Inhibition of human erythrocyte Ca 2+-ATPase by Zn 2+

Abstract

Recent investigations suggest that Ca 2+-ATPase from fish gills is very sensitive to Zn 2+ (Hogstrand et al., 1996. Am. J. Physiol. 270, R1141–R1147). The effect of free Zn 2+ ion on the human erythrocyte plasma membrane Ca 2+-ATPase was investigated to explore the possible extension of this finding to humans. Membrane vesicles were prepared and the Ca 2+-ATPase activity was measured as Ca 2+-stimulated ATP hydrolysis and as ATP-dependent Ca 2+ transport.

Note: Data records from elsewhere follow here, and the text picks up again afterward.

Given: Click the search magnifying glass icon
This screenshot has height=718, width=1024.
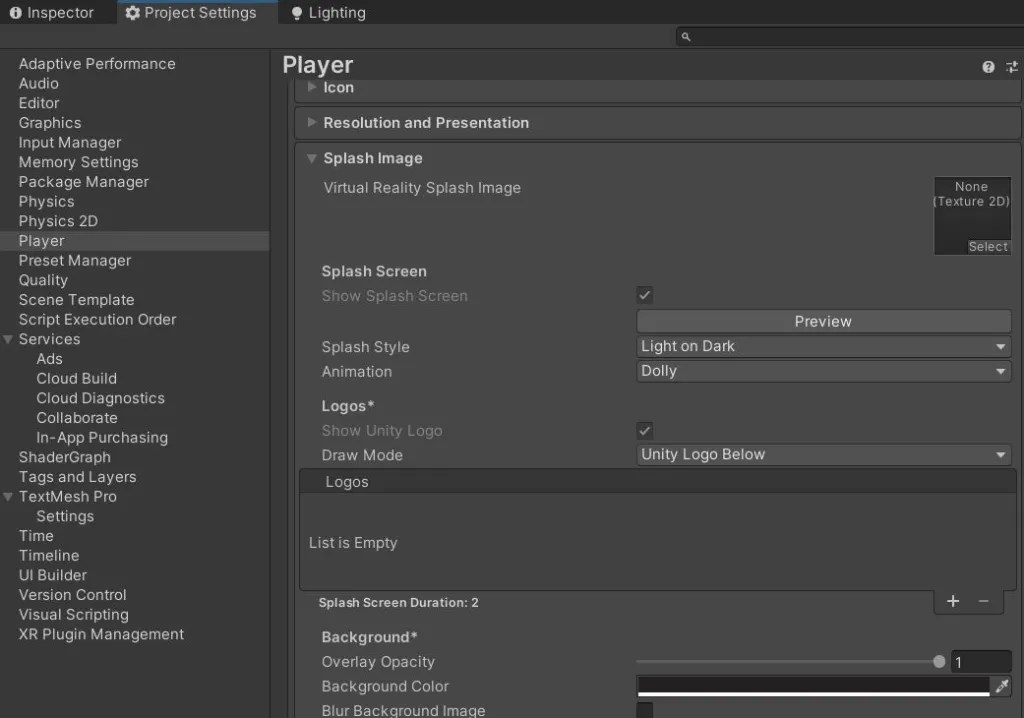Looking at the screenshot, I should coord(684,36).
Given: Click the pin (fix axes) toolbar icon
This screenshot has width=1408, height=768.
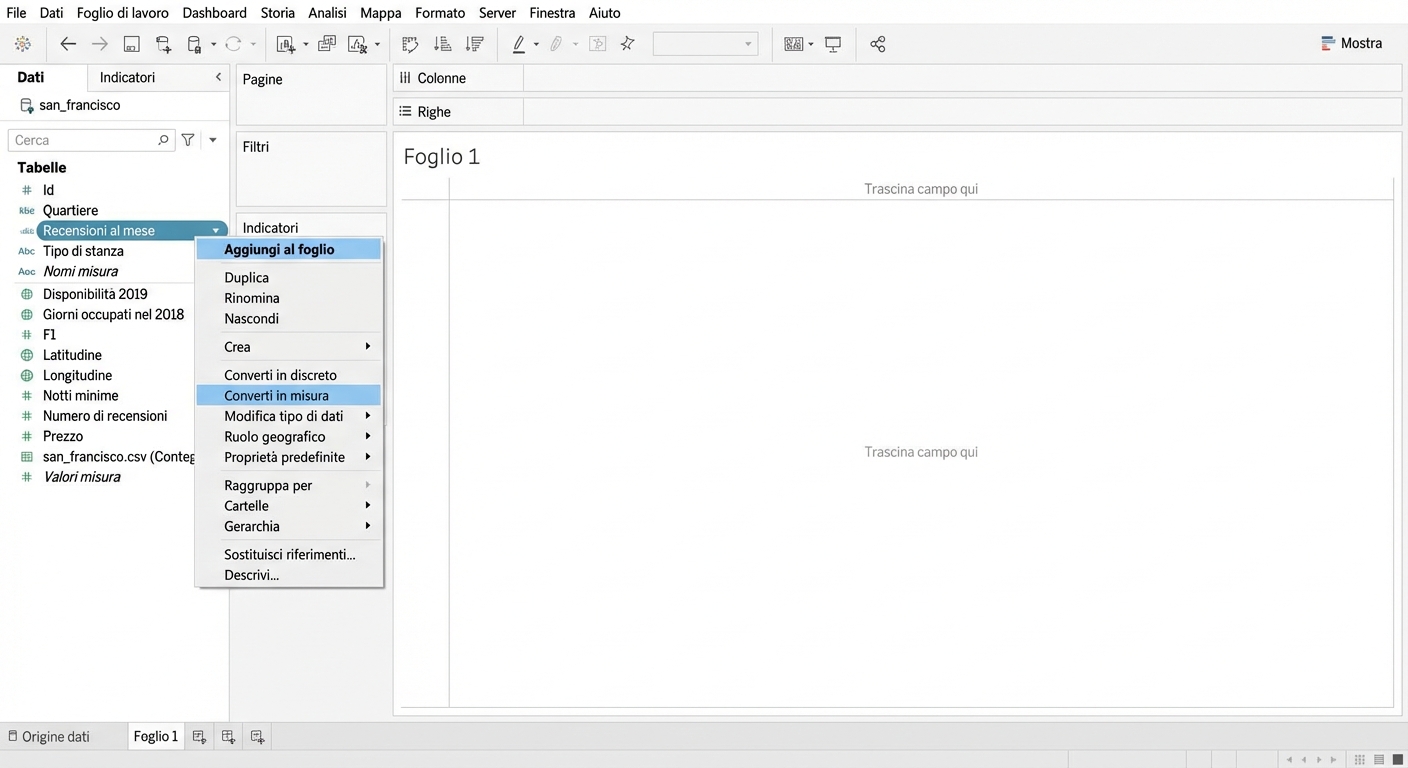Looking at the screenshot, I should point(628,44).
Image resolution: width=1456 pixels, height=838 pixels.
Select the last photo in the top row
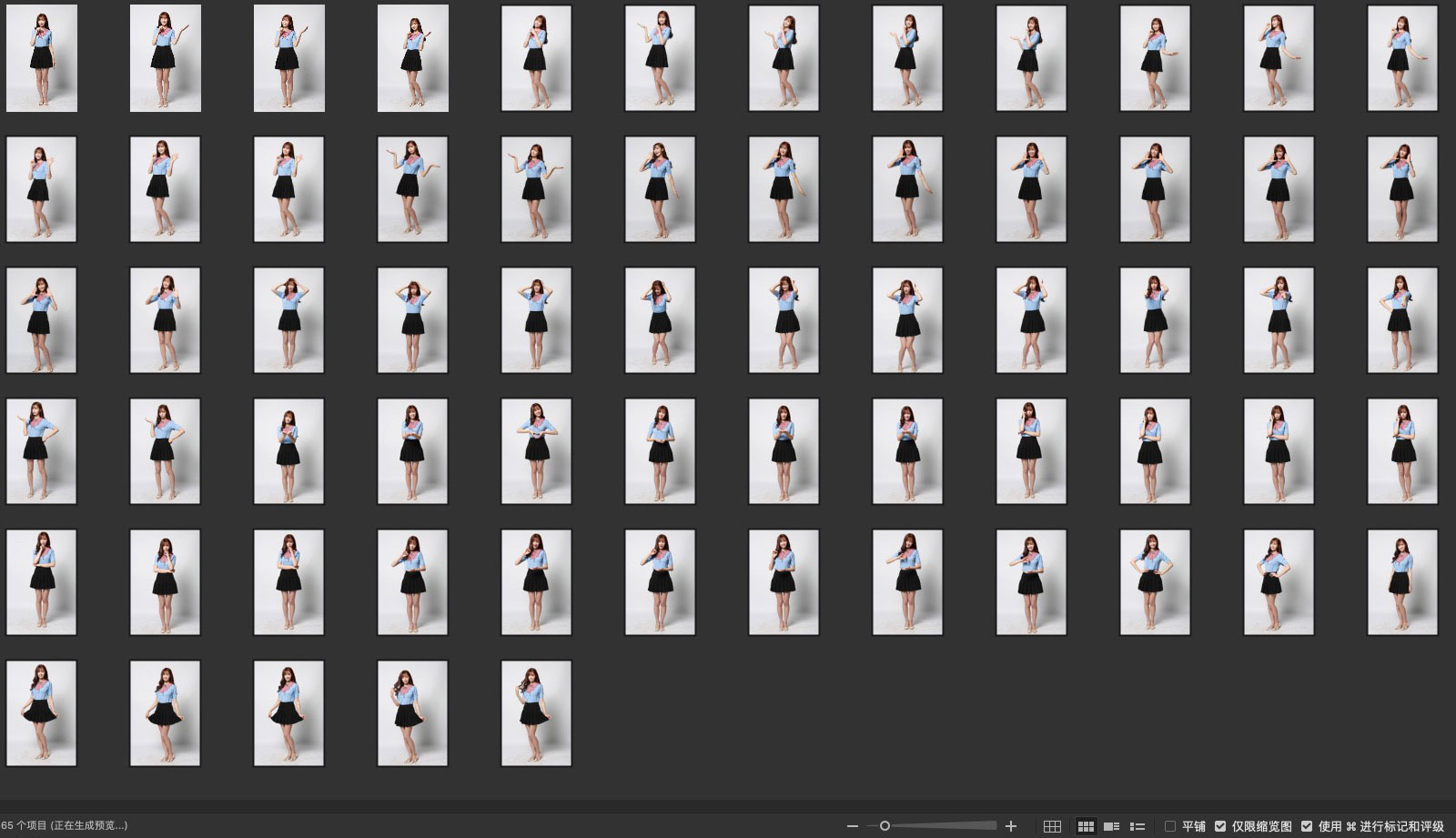tap(1402, 58)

The Zn 2+ ion inhibited the erythrocyte Ca 2+-ATPase by reducing V max and increasing the K 0.5. While in the Ca 2+ transport assay only the V max was affected at lower Zn 2+ concentrations (50–100 pM), reduction of V max was always accompanied by an affinity decrease in the ATP hydrolysis assay. The Ca 2+-ATPase was found to be inhibited by Zn 2+ at extremely low concentrations. The IC 10 and IC 50 for Zn 2+, at a Ca 2+ concentration of 1.0 μM, were estimated at 4 and 80 pM, respectively. Although the Ca 2+-ATPase might be more sensitive in vitro than in vivo conditions, the results suggest that physiological concentrations of Zn 2+ may reduce the activity of the erythrocyte Ca 2+-ATPase. Furthermore, disturbance of Ca homeostasis may be a mechanism causing Zn toxicity during exposure.